• _ACTION ITEM_:
Using the records below, filter for lines that contain the string "question" and copy them out.

....

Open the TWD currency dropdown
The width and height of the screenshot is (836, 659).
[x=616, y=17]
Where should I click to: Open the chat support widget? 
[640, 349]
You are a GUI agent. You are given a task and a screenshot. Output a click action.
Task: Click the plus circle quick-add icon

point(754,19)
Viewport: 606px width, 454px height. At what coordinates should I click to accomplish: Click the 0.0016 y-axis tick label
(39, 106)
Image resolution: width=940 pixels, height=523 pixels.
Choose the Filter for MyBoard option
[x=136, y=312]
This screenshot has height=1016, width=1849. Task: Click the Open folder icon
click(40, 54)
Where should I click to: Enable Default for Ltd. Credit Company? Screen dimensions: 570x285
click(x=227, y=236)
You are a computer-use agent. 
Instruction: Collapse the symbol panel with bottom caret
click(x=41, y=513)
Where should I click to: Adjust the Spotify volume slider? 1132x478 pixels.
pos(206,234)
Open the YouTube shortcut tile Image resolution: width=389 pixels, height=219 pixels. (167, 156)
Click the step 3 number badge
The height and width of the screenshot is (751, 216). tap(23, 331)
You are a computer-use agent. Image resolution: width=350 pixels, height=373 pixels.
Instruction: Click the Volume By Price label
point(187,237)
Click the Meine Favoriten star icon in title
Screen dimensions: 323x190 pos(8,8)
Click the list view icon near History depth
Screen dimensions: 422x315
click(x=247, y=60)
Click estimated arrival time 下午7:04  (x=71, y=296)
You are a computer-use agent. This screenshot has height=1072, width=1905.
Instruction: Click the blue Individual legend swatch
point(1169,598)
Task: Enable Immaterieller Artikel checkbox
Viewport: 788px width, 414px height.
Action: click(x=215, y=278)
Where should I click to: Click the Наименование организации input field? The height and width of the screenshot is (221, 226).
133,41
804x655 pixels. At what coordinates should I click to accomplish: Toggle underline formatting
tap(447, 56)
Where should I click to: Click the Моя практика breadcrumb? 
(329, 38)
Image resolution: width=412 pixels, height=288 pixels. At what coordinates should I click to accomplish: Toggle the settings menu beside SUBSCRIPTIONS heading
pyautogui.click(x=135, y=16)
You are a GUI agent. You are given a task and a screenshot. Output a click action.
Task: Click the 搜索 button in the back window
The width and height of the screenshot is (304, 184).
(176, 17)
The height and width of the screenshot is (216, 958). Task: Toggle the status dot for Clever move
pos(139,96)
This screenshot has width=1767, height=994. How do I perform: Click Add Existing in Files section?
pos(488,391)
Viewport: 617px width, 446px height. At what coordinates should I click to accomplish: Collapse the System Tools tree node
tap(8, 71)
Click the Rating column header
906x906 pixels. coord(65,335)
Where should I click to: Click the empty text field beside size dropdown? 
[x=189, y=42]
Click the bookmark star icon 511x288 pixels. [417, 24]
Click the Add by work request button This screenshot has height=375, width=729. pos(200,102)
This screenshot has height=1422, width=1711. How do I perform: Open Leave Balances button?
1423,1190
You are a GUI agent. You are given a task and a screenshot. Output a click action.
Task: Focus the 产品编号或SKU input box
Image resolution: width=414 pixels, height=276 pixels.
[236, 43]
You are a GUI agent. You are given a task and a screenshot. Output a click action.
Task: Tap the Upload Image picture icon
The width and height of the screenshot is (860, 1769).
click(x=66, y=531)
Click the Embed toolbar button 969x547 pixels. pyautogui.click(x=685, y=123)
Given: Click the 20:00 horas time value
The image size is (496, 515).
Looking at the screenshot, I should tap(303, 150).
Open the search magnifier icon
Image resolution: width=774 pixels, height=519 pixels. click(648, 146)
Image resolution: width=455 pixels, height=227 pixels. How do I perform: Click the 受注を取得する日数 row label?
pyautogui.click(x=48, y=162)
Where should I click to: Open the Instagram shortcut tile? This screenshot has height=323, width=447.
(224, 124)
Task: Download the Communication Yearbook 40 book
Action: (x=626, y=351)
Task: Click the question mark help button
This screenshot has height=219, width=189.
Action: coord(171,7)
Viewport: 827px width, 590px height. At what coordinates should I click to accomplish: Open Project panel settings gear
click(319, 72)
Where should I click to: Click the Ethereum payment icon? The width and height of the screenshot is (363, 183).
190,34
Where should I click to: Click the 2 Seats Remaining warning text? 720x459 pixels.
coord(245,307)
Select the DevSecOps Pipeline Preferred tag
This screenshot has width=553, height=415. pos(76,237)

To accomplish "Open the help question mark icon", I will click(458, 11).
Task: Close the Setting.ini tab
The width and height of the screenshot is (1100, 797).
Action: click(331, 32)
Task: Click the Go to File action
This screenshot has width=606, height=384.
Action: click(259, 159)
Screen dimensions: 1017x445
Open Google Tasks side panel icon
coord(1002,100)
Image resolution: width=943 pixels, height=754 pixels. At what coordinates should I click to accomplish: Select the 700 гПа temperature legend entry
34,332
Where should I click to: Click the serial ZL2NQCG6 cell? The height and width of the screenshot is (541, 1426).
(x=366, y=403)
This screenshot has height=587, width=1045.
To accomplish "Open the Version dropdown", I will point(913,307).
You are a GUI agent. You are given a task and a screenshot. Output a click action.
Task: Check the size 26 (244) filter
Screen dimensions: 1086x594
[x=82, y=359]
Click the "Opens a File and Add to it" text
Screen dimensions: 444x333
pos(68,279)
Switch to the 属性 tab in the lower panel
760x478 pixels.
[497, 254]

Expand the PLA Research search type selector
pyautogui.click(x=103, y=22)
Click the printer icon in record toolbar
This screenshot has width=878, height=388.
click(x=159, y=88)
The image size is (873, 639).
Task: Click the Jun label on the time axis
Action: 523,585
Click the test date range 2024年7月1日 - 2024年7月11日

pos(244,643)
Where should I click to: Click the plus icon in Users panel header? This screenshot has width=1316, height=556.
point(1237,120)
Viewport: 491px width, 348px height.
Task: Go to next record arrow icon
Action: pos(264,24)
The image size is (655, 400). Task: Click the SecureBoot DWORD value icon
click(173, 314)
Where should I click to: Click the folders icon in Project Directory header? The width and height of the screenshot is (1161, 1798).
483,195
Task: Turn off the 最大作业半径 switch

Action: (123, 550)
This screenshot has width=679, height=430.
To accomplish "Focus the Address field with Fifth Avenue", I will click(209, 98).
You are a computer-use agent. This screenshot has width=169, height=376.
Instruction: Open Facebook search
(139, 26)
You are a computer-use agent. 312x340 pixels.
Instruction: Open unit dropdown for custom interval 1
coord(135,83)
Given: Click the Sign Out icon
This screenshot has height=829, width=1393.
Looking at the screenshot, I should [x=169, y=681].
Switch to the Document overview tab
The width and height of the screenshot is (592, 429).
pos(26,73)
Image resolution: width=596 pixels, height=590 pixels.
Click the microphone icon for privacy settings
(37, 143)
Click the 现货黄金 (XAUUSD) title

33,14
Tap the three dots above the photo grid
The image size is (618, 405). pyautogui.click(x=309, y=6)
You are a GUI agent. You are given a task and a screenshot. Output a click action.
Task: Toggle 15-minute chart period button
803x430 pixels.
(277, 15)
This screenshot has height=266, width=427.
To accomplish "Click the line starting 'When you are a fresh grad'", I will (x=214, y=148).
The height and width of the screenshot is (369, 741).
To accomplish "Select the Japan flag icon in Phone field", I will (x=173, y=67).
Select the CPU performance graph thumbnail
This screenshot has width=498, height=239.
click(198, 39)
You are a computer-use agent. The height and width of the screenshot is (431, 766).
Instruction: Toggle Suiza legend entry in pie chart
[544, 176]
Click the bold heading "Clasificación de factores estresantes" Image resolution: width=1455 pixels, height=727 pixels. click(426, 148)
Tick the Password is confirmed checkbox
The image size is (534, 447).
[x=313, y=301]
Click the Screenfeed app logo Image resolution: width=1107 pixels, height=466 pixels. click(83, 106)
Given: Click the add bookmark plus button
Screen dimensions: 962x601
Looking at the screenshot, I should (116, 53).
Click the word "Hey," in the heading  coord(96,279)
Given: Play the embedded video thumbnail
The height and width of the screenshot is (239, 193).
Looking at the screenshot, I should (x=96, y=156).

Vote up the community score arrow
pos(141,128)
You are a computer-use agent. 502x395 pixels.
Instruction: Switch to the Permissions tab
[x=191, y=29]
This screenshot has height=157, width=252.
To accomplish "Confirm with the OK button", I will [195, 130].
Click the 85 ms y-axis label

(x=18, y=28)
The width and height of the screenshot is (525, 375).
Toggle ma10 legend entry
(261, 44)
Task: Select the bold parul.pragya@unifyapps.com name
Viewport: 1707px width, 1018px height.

....

• _RESULT OF THIS EXERCISE_:
Task: Click the question mark help button
To accomplish "Open the help question mark icon", I will click(458, 11).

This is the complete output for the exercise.